It's hard to believe that he can't check his email before bed or when he wakes up and not take a few mins to send a response. Doing this doesn't delay anyone's order at all! There would be a lot of businesses out of business if this was the way they did business.


----------



## huskers (Oct 2, 2012)

Herf N Turf said:


> I agree, you and I DEFINITELY disagree. One, based on EXPERIENCE, the other, based on wanting what he wants when he wants it. "Money talks, bullshit walks". Then WALK, because your money doesn't buy you everything, the way your generation has been duped into thinking. Back in the day, when cottage industry thrived and didn't have to deal with the instant gratification generation, we got a lot of great products, hand-built, with love and craftsmanship. Now, everything comes from China in an instant. Sad thing is, this generation doesn't know the difference and just want everything NOW.
> 
> Unfortunately, the fact that you want a custom, hard-to-get product, but aren't willing to wait for it, nor understand the dynamic craftsmen have to endure from people like you, we have to endure threads like this. The only reason you've been "bullshitted", is because you're pushy and impatient. Once identified as such, anyone will say anything to you they think you want to hear, just so your entitled persona will shut up and get off their back. All these good people want to do is work and make their products. They don't need "communication", as you call it. What they need is PEACE and time to produce their wares.
> 
> ...


Don, I agree 100% with what you are saying.

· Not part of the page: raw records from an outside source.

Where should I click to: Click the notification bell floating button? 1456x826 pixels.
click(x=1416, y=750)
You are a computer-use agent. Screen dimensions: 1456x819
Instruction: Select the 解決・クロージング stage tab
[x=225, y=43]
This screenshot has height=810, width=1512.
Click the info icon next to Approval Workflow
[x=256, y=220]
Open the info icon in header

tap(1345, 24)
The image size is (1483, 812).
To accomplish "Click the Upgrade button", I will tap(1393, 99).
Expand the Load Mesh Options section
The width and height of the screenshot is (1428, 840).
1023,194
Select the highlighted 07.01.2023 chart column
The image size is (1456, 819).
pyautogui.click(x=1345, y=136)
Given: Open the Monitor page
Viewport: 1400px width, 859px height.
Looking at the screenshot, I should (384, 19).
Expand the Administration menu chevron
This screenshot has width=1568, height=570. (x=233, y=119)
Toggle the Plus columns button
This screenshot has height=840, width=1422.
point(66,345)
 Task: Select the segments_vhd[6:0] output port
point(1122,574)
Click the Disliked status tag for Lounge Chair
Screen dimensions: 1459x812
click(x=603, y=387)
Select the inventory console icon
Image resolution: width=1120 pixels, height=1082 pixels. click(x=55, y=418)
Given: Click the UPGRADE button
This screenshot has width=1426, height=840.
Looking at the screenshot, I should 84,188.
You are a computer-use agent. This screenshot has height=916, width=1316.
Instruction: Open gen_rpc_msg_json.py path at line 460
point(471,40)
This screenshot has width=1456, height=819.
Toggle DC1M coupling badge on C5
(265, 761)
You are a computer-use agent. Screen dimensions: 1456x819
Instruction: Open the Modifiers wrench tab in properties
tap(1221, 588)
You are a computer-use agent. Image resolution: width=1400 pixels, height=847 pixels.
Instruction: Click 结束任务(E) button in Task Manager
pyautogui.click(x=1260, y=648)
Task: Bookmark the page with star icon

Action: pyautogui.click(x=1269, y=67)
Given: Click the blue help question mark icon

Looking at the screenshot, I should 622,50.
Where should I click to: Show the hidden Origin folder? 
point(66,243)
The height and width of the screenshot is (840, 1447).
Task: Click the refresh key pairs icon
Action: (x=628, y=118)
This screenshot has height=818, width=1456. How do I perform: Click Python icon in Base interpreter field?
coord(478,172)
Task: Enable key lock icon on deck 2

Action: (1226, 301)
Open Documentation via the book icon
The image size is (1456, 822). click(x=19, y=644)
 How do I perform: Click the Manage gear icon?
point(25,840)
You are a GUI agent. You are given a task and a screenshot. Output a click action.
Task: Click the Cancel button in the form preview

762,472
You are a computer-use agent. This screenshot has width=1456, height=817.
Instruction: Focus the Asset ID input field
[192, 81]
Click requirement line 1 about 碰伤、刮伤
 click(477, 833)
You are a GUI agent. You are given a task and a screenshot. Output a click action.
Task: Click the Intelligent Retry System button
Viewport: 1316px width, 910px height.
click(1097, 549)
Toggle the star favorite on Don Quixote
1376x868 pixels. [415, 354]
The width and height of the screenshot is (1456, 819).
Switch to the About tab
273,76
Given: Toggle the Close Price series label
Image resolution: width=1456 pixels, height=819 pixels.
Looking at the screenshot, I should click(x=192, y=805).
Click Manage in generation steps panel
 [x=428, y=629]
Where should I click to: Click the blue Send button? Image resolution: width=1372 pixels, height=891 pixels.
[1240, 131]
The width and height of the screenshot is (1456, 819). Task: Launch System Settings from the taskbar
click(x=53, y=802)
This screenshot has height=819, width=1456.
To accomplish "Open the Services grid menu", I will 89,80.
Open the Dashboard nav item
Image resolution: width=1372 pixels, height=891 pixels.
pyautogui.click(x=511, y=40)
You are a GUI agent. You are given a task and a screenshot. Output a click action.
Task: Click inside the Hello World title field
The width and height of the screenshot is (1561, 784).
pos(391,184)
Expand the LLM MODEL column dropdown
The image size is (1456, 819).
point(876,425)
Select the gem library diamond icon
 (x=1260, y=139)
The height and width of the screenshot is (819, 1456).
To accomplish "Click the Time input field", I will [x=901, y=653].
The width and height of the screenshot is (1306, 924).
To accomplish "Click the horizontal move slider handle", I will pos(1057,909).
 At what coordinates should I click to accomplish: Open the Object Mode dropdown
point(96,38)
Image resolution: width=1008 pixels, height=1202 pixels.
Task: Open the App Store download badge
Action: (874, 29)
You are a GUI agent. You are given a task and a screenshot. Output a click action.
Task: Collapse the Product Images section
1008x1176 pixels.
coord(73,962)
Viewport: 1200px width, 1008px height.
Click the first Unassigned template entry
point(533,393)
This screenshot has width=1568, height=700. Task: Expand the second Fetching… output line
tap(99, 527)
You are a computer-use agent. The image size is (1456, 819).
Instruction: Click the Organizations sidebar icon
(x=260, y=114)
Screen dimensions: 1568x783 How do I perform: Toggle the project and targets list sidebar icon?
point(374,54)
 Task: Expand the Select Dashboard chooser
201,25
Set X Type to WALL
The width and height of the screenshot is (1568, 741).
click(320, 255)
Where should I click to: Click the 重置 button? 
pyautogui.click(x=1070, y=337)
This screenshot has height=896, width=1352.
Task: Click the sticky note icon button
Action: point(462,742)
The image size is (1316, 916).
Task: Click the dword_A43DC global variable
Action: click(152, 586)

Your statement describing what I feel is my generation kind of upsets me as I don't like to be stereo typed because of my age.

More importantly, Don I consider you to be a friend of mine...........is everything ok?

You seem a little bit edgy.


----------



## defetis (Jan 5, 2014)

lawman said:


> "to spec"....I'm sure my new air 280 is the first he's ever built. Easy old timer. And I didn't expect next day delivery. I expected 5 weeks like he told me. Finding it hard to believe you don't see the annoyance there. And I do live by money talking and bullshit walking. But when they take your money up front and bullshit you on the back end..hard to walk.


Jake, your playing with fire. In my opinion you shouldn't of even made this thread until you received the end product. For all we know hes putting in extra time to make yours special( i know hes not but you can think so). Just saying don't mark him until you've seen the end product. Also i have no pitty for what you get since you didn't bother to read shit!


----------



## Herf N Turf (Dec 31, 2008)

lawman said:


> "to spec"....I'm sure my new air 280 is the first he's ever built. Easy old timer.


Okay, how about you go out and measure five of them and get back to me.

Let me save you the trouble. NONE are consistent! Every single one has it's little idiosyncrasies and dimensional discrepancies. Gosh, though, you know everything; enough to throw sarcasm.

Old timer? Really? All I was trying to do was educate you on something you clearly know nothing about and perhaps shine a little light on how things work in small/cottage industry. Don't like it? Don't want it? I need to be in this thread about as much as I need you here.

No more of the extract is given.